▶ **Problem requirements**
Write the next part of the passage on confounding variables and the Infant Heart study, beginning immediately after its final sentence.
BEGIN Document passage
Both stratification and weighting are difficult to implement in scenarios involving many confounding variables. Our next topic, multivaraible regression, offers a way to adjust for multiple confounding variables simultaneously; however, a more reliable approach is to collect our data in a way such that the groups we seek to compare are balanced in every possible way, thereby precluding the possibility of confounding variables distorting the association we observe between our explanatory and response variables.

An example of this the “Infant Heart” data set, where researchers at Harvard Medical School randomly assigned infants in need of heart surgery to one of two surgical approaches, “low-flow bypass” or “circulatory arrest”:

## Read data
infant_heart <- read.csv("https://remiller1450.github.io/data/InfantHeart.csv")

## Compare the distribution of birth weight by treatment group
ggplot(data = infant_heart, aes(x = Treatment, y = Weight)) + geom_boxplot()

Since the treatment group (type of surgery) is independent of birth weight, we can conclude that birth weight is not confounding the relationship between treatment and the study’ primary outcome variables (MDI and PDI scores). This is true even if birth weight is associated with MDI/PDI scores.

Question #5: For this question you should use the “Infant Heart” data set.
END Document passage
BEGIN Data section
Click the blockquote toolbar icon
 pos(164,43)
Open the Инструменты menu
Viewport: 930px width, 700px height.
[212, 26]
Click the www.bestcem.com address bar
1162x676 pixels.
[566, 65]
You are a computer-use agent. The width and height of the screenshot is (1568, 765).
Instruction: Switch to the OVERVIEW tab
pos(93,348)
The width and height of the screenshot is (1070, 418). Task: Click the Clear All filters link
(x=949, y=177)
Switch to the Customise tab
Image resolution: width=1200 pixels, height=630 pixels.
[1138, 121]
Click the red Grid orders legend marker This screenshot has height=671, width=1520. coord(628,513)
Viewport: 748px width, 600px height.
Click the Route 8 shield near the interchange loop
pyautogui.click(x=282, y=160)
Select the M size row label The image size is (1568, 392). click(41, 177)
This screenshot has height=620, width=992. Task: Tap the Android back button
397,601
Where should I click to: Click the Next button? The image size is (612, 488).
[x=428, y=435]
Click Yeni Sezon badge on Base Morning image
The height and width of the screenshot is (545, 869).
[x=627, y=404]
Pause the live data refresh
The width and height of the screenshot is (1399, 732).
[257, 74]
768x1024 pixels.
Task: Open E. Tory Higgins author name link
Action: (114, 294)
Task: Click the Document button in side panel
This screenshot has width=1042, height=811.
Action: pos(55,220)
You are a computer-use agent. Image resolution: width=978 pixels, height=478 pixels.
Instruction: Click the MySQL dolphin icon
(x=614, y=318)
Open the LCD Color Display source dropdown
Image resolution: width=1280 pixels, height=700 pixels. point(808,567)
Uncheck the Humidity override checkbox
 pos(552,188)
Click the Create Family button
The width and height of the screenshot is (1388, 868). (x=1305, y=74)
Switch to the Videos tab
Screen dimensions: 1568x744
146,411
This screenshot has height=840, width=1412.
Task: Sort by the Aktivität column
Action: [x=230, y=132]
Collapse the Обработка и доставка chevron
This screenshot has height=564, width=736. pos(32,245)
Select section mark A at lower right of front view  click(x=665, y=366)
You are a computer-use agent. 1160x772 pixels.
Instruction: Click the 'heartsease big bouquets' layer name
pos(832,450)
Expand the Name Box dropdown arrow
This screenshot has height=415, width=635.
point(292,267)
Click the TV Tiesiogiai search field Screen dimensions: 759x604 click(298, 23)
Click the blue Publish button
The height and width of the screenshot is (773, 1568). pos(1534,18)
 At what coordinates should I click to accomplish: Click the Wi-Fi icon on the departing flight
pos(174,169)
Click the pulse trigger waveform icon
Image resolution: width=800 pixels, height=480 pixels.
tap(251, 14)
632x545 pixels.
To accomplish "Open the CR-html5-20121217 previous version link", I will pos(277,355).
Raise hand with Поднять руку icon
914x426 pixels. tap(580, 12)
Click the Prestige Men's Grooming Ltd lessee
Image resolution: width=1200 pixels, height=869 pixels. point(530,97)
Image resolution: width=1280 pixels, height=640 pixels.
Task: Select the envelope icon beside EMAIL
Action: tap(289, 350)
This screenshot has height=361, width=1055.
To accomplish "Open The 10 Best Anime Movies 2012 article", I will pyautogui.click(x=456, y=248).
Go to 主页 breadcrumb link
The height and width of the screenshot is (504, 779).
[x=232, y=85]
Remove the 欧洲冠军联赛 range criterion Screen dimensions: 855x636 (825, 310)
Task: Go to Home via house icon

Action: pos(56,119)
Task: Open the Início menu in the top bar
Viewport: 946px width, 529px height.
END Data section
▶ **Answer to the exercise**
Part A: To gain a better sense of what to expect when two variables are independent due to random assignment, create a data visualization depicting the relationship between Treatment and Sex.
Part B: Suppose we calculate the mean PDI score of each treatment group. If we were to adjust these means by weighting according to the overall distribution of Sex in the study, how much change would you expect as a result of the adjustment: “very little change”, “moderate change”, or “substantial change”? Choose one of these options and briefly explain your choice.
Part C: Consider a new study where the researchers randomly assigned the explanatory variable. Should these researchers be concerned about unknown confounding variables, or variables that meet the definition of confounding and were not measured when the data were collected? Briefly explain.